In short, by the end of this tutorial, you will have an upcoming Python script that automates tedious data collection tasks, summarizes the low-level API details, and selectively mines it as “generate AI” for advanced query processing. You can extend this foundation by adding support for other dataset types, integrating other LLMs, or deploying scrapers as part of a larger data pipeline or web service. With these building blocks, you now have the ability to collect, analyze and present web data, whether it is for market research, competitive intelligence, or custom AI-powered applications.

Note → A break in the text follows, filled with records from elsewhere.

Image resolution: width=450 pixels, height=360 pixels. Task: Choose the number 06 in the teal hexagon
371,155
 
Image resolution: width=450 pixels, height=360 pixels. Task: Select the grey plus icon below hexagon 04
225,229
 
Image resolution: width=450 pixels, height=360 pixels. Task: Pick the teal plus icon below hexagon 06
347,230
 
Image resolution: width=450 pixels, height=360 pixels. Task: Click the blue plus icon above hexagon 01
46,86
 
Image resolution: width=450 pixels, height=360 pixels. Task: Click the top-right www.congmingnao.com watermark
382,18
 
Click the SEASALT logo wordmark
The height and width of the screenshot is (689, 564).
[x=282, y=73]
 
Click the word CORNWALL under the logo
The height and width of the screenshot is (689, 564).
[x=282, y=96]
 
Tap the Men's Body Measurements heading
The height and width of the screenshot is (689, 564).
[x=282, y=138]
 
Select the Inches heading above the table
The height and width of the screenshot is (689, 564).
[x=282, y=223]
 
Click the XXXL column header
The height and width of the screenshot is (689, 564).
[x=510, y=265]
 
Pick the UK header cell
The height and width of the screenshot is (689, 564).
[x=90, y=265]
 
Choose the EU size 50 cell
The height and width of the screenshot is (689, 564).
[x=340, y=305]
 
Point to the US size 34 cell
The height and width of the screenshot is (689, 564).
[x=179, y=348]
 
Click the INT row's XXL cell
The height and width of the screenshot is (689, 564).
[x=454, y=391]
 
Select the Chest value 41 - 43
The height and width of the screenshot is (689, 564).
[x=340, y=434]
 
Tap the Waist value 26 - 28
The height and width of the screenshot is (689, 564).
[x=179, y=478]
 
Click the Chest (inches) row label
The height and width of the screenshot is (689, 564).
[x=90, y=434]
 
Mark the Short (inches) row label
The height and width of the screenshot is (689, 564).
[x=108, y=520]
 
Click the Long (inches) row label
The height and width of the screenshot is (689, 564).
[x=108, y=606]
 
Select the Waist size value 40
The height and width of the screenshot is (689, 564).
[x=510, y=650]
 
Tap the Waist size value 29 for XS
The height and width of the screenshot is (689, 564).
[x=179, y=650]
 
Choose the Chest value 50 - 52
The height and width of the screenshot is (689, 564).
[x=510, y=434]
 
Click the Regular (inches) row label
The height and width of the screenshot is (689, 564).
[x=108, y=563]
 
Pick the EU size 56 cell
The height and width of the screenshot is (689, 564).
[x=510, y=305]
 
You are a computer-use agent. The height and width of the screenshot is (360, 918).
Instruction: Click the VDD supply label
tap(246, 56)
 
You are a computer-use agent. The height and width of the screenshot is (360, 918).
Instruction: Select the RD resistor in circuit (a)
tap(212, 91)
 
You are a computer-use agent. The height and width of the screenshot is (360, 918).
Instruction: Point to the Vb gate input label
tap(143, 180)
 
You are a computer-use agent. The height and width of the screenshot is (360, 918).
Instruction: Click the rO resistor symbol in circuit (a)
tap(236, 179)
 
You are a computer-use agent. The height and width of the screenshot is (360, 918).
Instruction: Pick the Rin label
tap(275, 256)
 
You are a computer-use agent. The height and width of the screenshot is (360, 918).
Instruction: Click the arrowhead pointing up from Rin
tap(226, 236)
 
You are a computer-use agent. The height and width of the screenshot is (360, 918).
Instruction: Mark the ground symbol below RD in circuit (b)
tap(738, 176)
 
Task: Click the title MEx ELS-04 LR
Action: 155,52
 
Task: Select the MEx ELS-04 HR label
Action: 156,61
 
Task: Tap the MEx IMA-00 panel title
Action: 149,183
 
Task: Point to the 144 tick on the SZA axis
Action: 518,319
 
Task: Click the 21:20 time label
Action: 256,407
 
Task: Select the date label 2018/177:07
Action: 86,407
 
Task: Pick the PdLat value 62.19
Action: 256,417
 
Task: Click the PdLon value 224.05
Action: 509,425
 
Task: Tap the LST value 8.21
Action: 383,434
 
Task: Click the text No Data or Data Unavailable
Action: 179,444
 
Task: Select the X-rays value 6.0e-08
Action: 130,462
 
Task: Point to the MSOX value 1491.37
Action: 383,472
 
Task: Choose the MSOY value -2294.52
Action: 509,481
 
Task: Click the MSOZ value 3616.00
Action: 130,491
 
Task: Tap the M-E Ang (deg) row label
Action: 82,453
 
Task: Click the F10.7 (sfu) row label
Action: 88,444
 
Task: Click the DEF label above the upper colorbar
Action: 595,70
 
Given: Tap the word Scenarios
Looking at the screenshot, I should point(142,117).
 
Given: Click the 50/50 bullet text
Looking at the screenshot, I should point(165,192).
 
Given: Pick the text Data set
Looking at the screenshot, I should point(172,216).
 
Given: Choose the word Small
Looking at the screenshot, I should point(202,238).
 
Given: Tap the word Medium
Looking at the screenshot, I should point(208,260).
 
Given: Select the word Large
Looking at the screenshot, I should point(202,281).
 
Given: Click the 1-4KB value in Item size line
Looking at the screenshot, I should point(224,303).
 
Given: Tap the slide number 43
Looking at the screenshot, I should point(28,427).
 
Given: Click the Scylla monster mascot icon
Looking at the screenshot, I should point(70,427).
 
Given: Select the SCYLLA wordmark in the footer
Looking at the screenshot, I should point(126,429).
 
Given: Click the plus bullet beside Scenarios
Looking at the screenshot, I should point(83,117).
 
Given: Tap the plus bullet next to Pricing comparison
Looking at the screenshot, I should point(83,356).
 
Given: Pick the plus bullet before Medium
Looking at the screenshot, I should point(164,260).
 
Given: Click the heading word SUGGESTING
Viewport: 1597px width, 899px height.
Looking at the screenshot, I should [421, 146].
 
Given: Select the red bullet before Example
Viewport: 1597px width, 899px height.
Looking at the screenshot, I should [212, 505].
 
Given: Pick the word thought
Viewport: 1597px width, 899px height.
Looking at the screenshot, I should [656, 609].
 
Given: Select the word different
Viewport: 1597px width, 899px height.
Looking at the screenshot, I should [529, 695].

Check notebook. All credits for this study are to the researchers on the project. Also, please feel free to follow us twitter And don’t forget to join us 100K+ ml reddit And subscribe Our newsletter.
Asif Razzaq is CEO of Marktechpost Media Inc. As a visionary entrepreneur and engineer, ASIF is committed to harnessing the potential of artificial intelligence to achieve social benefits. His recent effort is to launch Marktechpost, an artificial intelligence media platform that has an in-depth coverage of machine learning and deep learning news that can sound both technically, both through technical voices and be understood by a wide audience. The platform has over 2 million views per month, demonstrating its popularity among its audience.